IIS 5 & IIS 6
IIS 6 Hangs. requires a reboot
Last post Apr 26, 2010 07:11 PM by raja.gregory
Jun 09, 2008 09:00 AM|d0z3r|LINK
Apologies if this issue has been answered, it's rather lengthy and hard to google!
Anyway, I have a public site getting moderate traffic - 1.5 million page views / month. Almost weekly, it hangs on Saturday AM and Sunday AM. Meaning externally, you get a page not found error. Interestingly it is still accessable internally (servers
are dual-homed, with 1 public and 1 private IP). Running asp and ASP.NET. Requires reboot to fix.
I have recently put the site on a totally new hardware platform with the latest 2003/R2 code and patches and the same behavior has continued.
Unfortunately I am NOT a programmer and don't have a full time coder on staff. I have tried debugdiag but every time I get an error on an incomplete or corrupted dump (both running it manually and on-demand).
Anything I can look at?
Jun 09, 2008 11:54 AM|HostingASPNet|LINK
Tell us more info, what is IIS configuration, ASP.NET Version, check your log files for errors, also when hang try to make in command prompt "telnet yoursite.com 80" to see what will happen.
Jun 09, 2008 12:36 PM|rfwilliams777|LINK
Ok, if I understand you correctly you have Windows 2003. Question, do you have
all the latest Windows Updates including recommended? I would start there.
Second, although server admins and other "experts" don't say this, I reboot my server at least once a week. It helps clear the cache. I don't recommend doing it during peak times. If you have a fairly decent server, you should only be down for a minute
or a minute and a half. I think that is enough "down time" to avoid the phone ringing later of other problems.
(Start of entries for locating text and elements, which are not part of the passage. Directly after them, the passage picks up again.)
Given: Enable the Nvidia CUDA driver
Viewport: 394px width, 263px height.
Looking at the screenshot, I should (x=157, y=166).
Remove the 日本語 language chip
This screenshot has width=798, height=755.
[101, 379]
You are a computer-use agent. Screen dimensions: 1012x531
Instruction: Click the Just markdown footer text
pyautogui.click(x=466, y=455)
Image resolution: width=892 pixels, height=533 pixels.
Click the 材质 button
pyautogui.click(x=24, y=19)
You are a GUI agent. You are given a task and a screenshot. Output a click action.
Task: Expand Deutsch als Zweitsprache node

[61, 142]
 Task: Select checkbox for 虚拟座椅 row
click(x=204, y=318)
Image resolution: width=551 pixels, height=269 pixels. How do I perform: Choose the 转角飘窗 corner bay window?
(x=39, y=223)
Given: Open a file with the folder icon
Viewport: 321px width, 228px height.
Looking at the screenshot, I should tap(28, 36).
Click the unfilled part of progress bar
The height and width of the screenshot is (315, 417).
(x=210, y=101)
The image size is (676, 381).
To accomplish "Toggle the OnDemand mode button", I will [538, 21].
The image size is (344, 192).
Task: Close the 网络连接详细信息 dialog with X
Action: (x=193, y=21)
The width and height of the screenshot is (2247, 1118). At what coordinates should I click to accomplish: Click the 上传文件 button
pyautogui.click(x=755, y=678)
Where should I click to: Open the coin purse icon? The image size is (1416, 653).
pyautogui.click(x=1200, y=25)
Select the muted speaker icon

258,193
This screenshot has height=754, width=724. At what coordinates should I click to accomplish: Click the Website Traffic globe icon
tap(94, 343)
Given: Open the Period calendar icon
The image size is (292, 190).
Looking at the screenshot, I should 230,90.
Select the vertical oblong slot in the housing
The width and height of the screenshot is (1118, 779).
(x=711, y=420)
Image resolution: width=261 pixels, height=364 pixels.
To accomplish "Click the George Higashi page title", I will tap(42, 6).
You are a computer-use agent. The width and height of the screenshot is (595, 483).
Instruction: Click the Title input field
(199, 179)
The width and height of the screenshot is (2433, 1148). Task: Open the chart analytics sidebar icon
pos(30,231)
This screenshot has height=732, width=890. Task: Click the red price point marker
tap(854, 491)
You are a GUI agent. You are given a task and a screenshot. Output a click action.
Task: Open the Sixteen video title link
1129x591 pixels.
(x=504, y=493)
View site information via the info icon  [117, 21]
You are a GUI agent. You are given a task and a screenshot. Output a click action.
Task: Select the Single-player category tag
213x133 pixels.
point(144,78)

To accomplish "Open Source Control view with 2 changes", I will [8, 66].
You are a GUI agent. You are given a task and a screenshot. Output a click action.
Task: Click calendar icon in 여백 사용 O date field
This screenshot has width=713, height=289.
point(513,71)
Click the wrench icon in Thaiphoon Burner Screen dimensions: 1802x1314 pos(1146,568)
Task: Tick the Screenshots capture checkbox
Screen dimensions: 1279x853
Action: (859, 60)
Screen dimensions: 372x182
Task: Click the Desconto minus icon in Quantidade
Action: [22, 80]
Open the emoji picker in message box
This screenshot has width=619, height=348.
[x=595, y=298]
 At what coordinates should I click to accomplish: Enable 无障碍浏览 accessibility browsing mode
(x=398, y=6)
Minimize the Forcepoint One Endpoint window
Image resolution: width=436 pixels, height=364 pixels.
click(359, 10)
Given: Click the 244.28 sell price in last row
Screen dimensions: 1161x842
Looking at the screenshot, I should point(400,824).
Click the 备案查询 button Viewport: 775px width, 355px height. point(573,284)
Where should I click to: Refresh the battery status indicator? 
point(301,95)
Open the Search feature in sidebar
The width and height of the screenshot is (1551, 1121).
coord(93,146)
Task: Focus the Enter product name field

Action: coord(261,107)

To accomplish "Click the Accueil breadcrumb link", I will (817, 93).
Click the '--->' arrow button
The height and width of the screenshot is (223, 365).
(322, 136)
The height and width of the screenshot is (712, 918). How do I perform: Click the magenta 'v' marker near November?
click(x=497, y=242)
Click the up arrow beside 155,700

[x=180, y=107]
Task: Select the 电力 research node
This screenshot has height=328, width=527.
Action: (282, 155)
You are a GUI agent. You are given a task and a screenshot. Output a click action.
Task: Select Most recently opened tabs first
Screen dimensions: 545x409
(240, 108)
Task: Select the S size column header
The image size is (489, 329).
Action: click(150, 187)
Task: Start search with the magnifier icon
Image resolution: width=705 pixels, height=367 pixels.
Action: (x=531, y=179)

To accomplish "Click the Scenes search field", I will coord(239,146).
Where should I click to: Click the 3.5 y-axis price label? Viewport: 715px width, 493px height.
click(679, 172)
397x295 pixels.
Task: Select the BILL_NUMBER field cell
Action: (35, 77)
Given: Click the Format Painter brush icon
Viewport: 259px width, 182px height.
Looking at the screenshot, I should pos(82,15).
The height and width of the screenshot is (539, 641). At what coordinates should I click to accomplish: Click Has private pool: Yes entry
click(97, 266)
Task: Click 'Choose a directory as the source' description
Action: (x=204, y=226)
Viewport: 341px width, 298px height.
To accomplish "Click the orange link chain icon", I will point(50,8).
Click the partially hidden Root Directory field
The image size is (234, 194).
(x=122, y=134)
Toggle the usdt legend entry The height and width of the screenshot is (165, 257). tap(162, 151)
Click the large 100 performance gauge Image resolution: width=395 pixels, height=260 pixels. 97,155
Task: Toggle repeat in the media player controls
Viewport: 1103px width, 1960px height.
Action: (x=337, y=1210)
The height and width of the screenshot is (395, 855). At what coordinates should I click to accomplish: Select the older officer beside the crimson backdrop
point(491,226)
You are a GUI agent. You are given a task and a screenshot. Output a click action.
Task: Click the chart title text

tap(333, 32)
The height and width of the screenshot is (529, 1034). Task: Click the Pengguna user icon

I would do a few other things and/or check on a few things. For one, set the page file size to be 2.5 times the size of your RAM (measured in MB). This can help Windows itself run better even if your resources are a bit strapped. Their is about 5 lines
in the page file/memory thing in the Task Manager. You typically want to try keeping your page file size around the first line. Past the halfway point is way too much load.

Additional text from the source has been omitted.